Proceda con il testo sulla fascia neurale indossata da Jannik Sinner, proseguendolo dopo l'ultima frase riportata.

* [Testo da analizzare]
------------------------

La stella del tennis Jannik Sinner è solito indossare una fascia nera durante gli allenamenti. Non si tratta di un semplice accessorio di moda o di un tergisudore. Sotto la fascia si cela FocusCalm, un dispositivo che monitora le sue onde cerebrali in tempo reale, aiutandolo a raggiungere la massima concentrazione.
Questa fascia neurale, dotata di sensori elettroencefalografici (EEG), raccoglie dati cerebrali per misurare e migliorare la concentrazione e la gestione dello stress durante l’attività fisica. Come un cardiofrequenzimetro per il cuore, FocusCalm “ascolta” l’attività elettrica del cervello. Un algoritmo di intelligenza artificiale analizza i dati, quantificando il livello di focus. L’app collegata offre meditazioni guidate e giochi di neuro feedback per allenare il cervello a privilegiare stati di calma e concentrazione. Dov’è il problema? In teoria non ce ne sono, perché si tratta di un dispositivo permesso.

------------------------

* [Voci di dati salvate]
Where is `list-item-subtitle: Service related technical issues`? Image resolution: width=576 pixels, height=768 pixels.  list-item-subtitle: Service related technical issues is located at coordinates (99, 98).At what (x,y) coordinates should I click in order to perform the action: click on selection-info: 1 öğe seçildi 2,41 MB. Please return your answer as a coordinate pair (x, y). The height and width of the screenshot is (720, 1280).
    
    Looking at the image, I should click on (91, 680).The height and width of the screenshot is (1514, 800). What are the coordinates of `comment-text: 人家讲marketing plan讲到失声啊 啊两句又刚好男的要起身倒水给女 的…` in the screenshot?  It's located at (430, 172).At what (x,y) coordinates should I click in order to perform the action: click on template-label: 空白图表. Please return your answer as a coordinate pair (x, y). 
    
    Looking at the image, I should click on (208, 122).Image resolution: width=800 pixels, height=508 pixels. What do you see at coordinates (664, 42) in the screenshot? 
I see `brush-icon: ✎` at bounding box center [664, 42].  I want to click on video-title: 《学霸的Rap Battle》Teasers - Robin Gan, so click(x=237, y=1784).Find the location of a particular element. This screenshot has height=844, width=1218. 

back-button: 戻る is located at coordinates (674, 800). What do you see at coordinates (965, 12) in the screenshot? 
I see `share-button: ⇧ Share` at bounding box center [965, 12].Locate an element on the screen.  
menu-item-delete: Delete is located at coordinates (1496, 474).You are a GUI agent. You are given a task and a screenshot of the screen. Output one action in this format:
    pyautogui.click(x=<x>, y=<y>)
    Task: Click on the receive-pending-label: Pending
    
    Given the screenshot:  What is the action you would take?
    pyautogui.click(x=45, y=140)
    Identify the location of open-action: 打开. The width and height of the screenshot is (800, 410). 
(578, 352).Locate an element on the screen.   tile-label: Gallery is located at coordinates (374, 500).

------------------------

* [Risultato dell'esercizio]
Il punto è che, secondo un’inchiesta della testata investigativa americana Hunterbrook, BrainCo, l’azienda produttrice di FocusCalm, pur essendo nata ad Harvard, ha la sua sede principale in Cina e riceverebbe finanziamenti dalla China Electronics Corporation, un contractor militare soggetto a sanzioni americane.
In sostanza, i dati emersi dal monitoraggio potrebbero essere diffusi dunque col governo cinese.
L’inchiesta suggerisce anche collaborazioni di BrainCo con produttori di robot militari e università della difesa, aprendo scenari preoccupanti sull’uso potenziale dei dati cerebrali in ambito militare. Sinner, ossessionato dall’ottimizzazione delle performance, incarna l’atleta moderno, attento a dieta, allenamento mentale e monitoraggio dei parametri vitali.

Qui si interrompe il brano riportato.